Our Momly Job.......

I spent a few days feeling bruised from the wait, but now the days definately feel and look lighter and brighter - despite this awful heat we have going on around here. It seems to be never-ending - and I do know that it wont be long before I am moaning and groaning about the cold winter we are no doubt headed into...... :-) Such is life and may the heat and cold be our main worry!

As a child I had a little light weight wooden bat that was attached to a little ball by a thin elastic band and I would 'play tennis' with this, sometimes hitting the ball but many times missing it, causing that ball to fly way beyond the hitting (normal) point of return over my shoulder somewhere. Sometimes life feels like being this little ball - totally at the mercy of something bigger holding that bat, and at times totally out of control, like an insane little bouncing ball.
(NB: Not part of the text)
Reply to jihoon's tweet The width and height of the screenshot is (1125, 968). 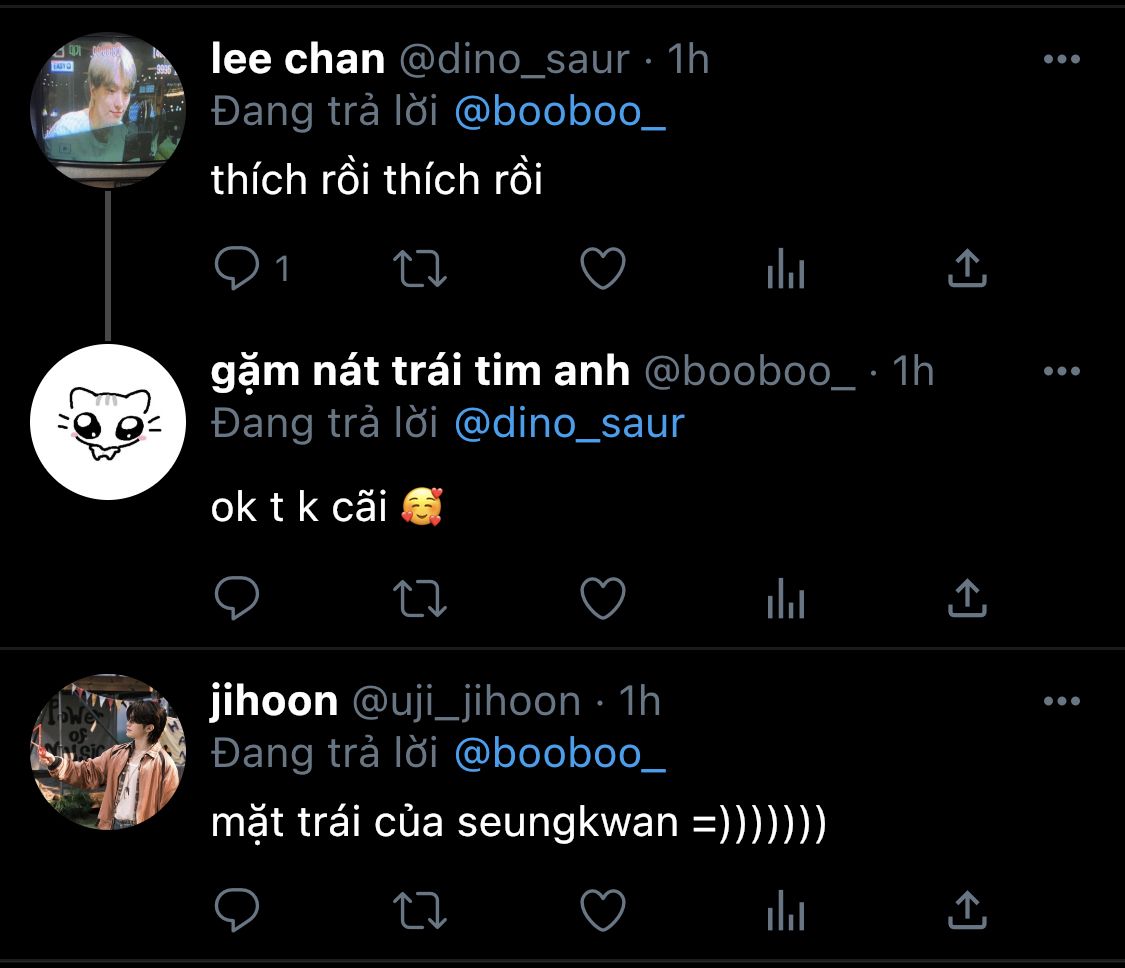click(237, 910)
But for now I am just so enjoying the peace. Since I read Davo's poem about seeing the person first and only later the disease, I get great pleasure in realising, after a visit from Steven, that cml did not make an appearance in the front part of my brain at all! Twice in this past week, he has popped in for just a minute and only after he left did I think that - geez, he looked so good! and how wonderful it is to see my son for the person he is and not the disease he has. I know that I will probably not be able to maintain this always and that right now is 'the honeymoon' period again - right after a good pcr result. But boy, am I enjoying it! I know Frank is too - having a much more relaxed Annie around the house for a change.

As another cml-er mom said to me - "to worry is our momly job" - and yup - we do it well! :-) But for now that worry has receded to the rear part of my brain, giving us all time to build our strength for the next waiting time.
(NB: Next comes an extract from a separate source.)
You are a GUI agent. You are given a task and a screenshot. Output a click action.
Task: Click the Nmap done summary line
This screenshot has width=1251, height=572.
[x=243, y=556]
I wanted to say how much the comments on and re this blog mean to me. I have 'met' a good few mothers, cml-ers and others through this blog, who help me through the maze of feelings and emotions and life with cml in it, by either sharing their stories, holding my hand, encouraging me and/or simply letting me know that I am not alone. I would not be where I am on my 'peace scale' without all of you........... so a really big Thank You!